Äkim of Turkistan Region
- Incumbent
- Assumed office 6 January 2025
- President: Kassym-Jomart Tokayev
- Preceded by: Darhan Satybaldy

Personal details
- Born: 20 December 1984 (age 41) Shymkent, Kazakh SSR, Soviet Union
- Alma mater: Auezov South Kazakhstan State University Kazakh Humanitarian Law University Russian Presidential Academy of National Economy and Public Administration

= Nuralkhan Kusherov =

Kazakh politician (born 1984)

Nūralhan Oralbaiūly Köşerov (Нұралхан Оралбайұлы Көшеров; born 20 December 1984) is a Kazakh economist and manager serving as the akim of Turkistan Region since 2025.

== Early life and education ==
Nuralkhan Kusherov was born on December 20, 1984, in the city of Shymkent, Kazakh Soviet Socialist Republic, Soviet Union (now Kazakhstan).

In 2005, he graduated from the Auezov South Kazakhstan State University with a degree in finance.

He studied at the Kazakh Humanitarian Law University (now Maqsut Narikbayev University) and received a law degree in 2007. He later earned a degree in state and municipal administration from the Russian Presidential Academy of National Economy and Public Administration in 2019.

== Early career ==
After graduating from Auezov South Kazakhstan State University in 2005, he worked at Bereke LLP as an accounting inspector and an economic inspector.

In 2007, after completing his studies at the Kazakh Humanitarian Law University, he served as an assistant to a member of the Mäjilis.

From 2008 to 2009 he worked at the Tax Committee of the Ministry of Finance as an expert in the Department for Explanations and Improvement of Tax Legislation.

In 2009 he joined the Tax Department of Almaty District as a chief specialist and later served in the Esil District Tax Department in the same capacity. A year later he remained with the Esil District Tax Department and became deputy head, initially acting in place of the incumbent who went on leave; he continued in that role until 2014.

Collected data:
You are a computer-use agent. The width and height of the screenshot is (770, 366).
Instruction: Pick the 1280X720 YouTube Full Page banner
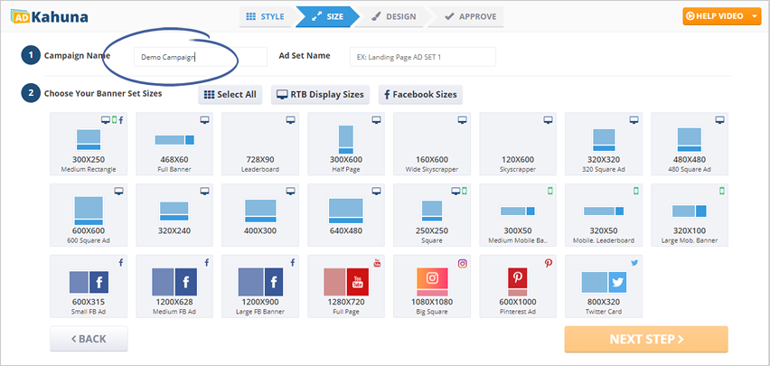coord(345,289)
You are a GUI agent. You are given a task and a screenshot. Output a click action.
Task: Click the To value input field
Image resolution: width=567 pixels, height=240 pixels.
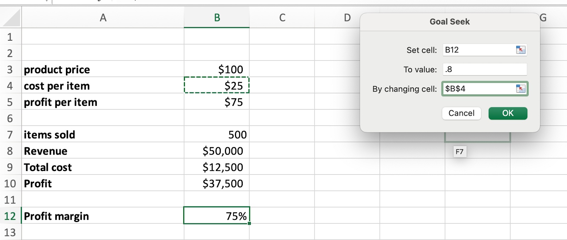click(x=484, y=69)
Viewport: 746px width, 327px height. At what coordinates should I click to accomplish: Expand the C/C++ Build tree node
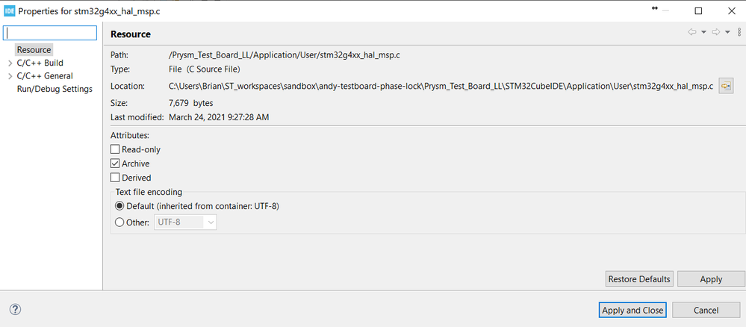click(10, 63)
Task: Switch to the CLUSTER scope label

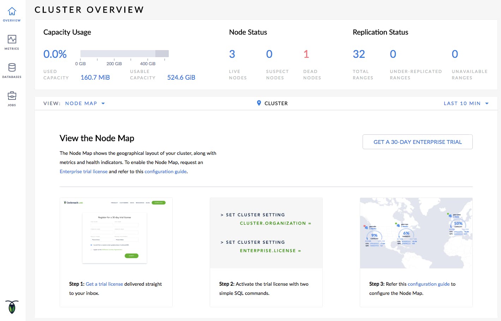Action: (276, 103)
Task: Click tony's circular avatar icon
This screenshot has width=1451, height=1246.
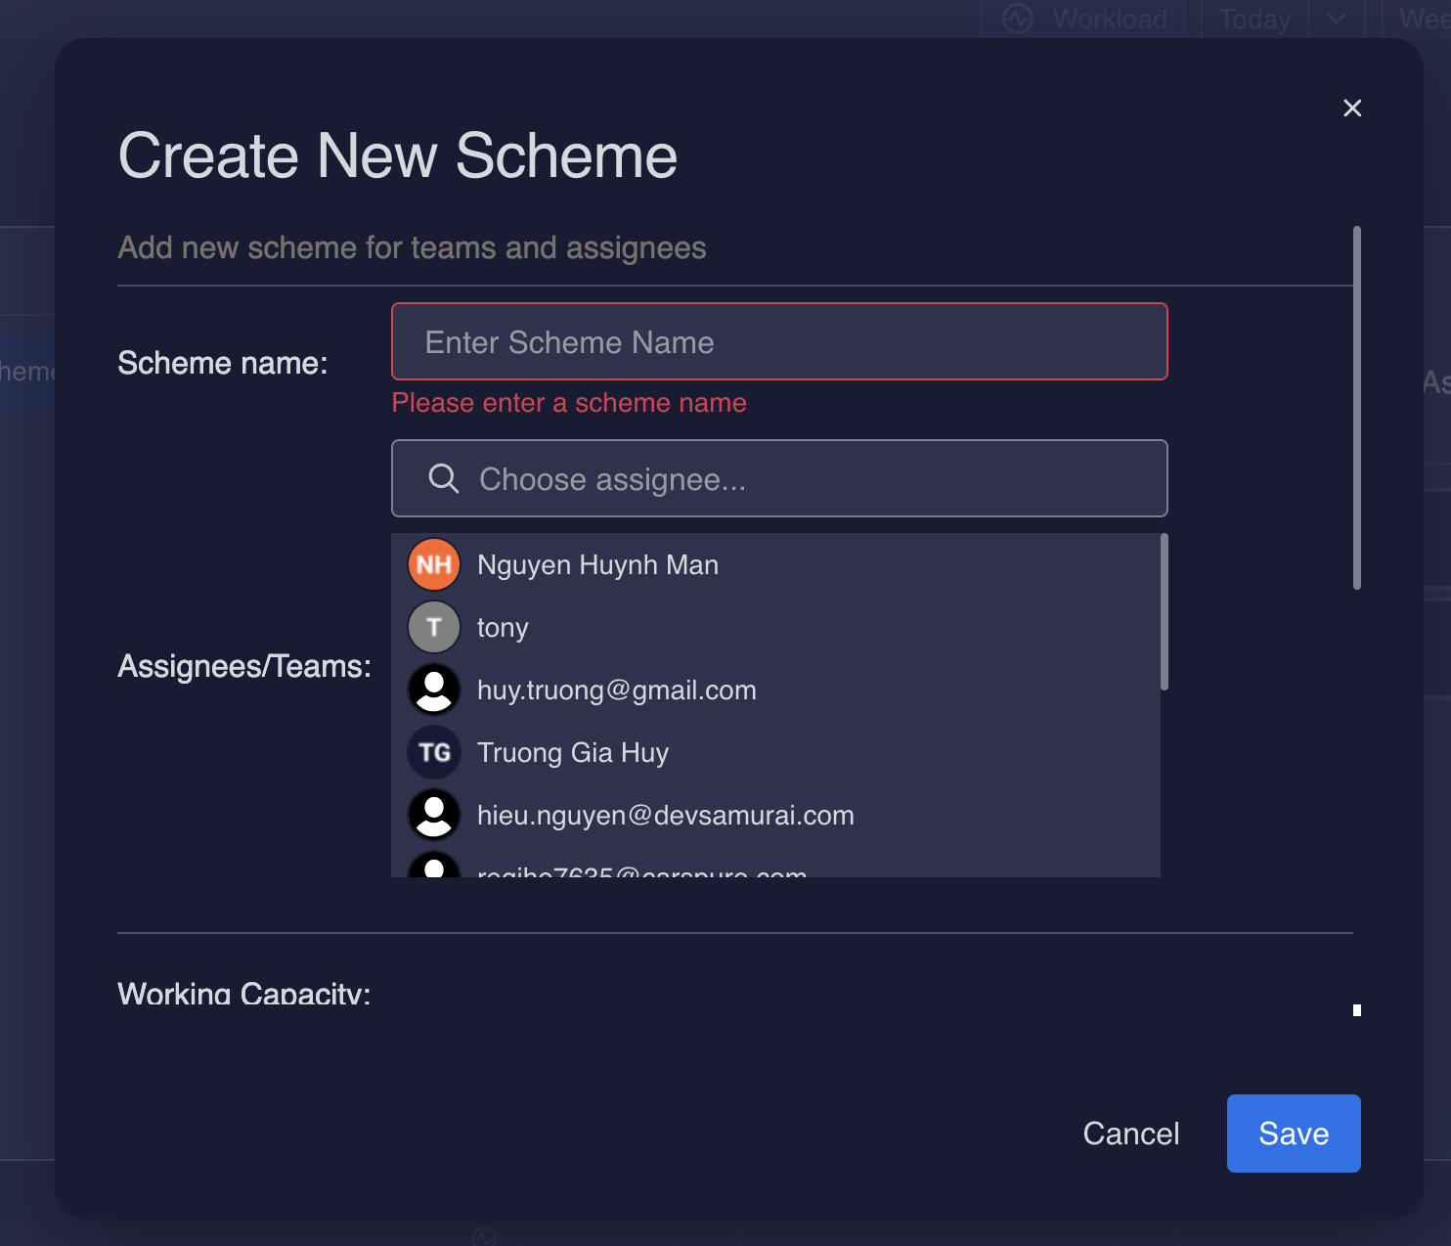Action: (x=433, y=627)
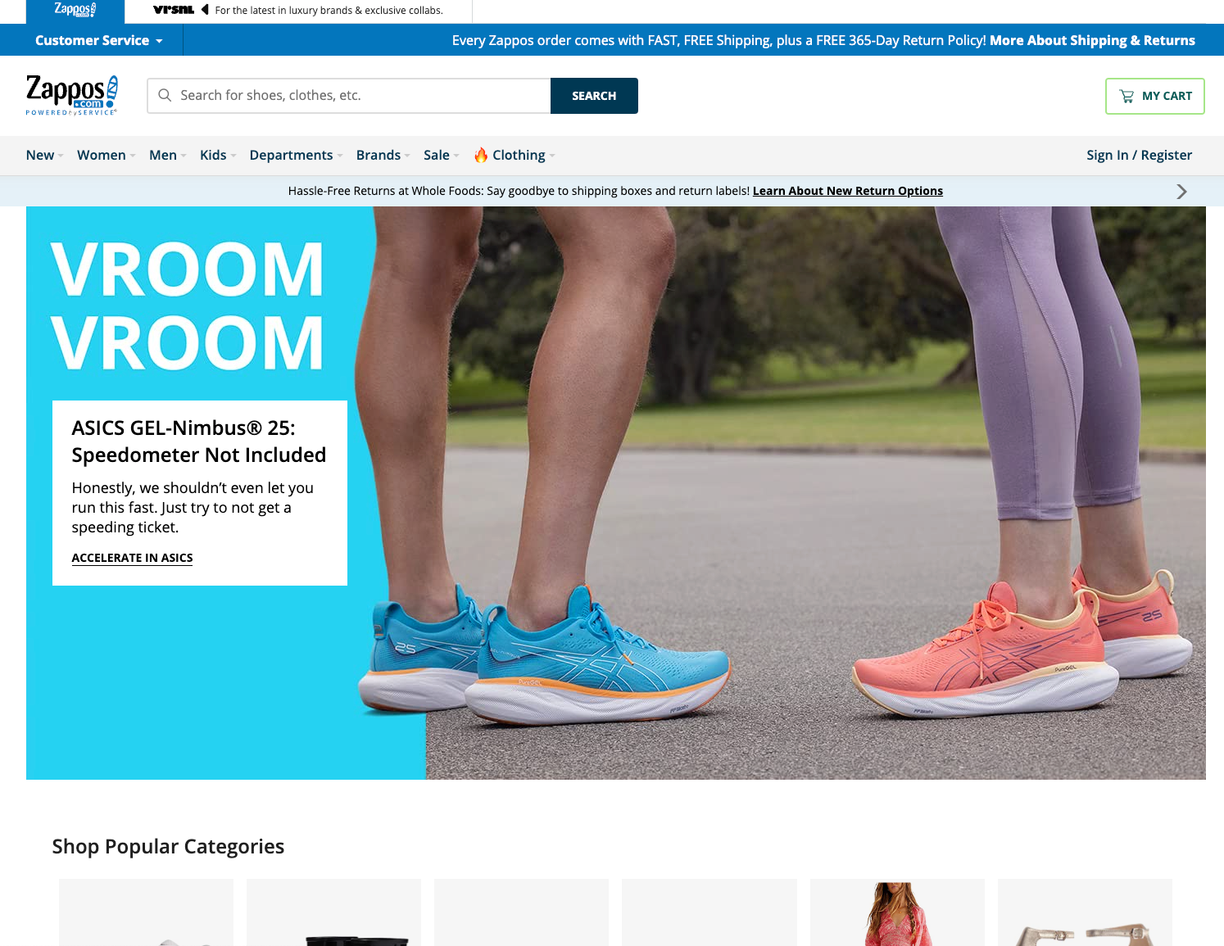Open the Men navigation menu

pyautogui.click(x=163, y=155)
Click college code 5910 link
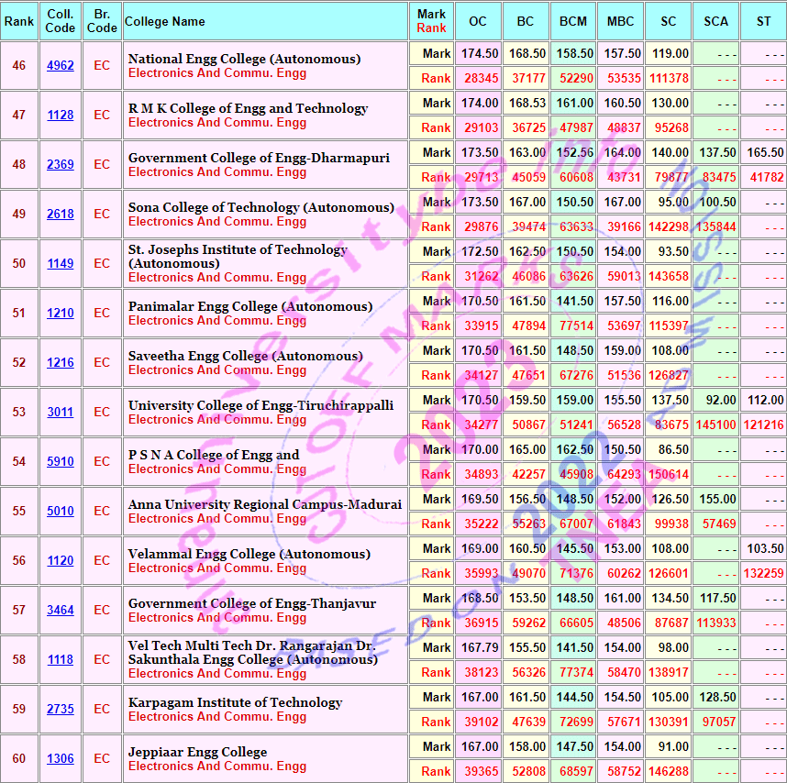 pos(61,462)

> Directions:
1 – Using the Nuralkhan Kusherov biography, list every degree he earned, the subject or field of each, and the year he received it.
2 – Carry on the Nuralkhan Kusherov biography from where it stops.

> Responses by item number:
1 –
- Finance, 2005
- Law, 2007
- State and municipal administration, 2019

2 –
In 2014 he was appointed deputy head of the city Tax Department, and until 2015 he served as deputy head of the Department of State Revenues for the Esil District.

== Political career ==
On October 13, 2015, he was appointed deputy akim of Shymkent under Ğabidolla Äbdırahimov, later Nurlan Sauranbaev.

He was relieved of that post in July 2018 and, one month later, moved to Aktau to head the Department of State Revenues.

Following that appointment, Kusherov led Departments of State Revenues from October 2018 to 2021 in Shymkent and from 2021 to 2023 in Atyrau Region.

On January 19, 2023, he transferred to Turkestan Region to serve as deputy akim Darhan Satybaldy.

On 6 January 2025, when akim Satybaldy joined the Presidential Administration and the akim post became vacant, Kusherov and Mukhit Turysbekov, akim of the Sozak District, were proposed as candidates for the post. Kusherov received 224 of 288 deputies votes and by president Tokayev's decree No. 761, he was appointed to the post.

== Personal life ==
Kusherov has no publicly available information about his personal life, and speaks Kazakh and Russian.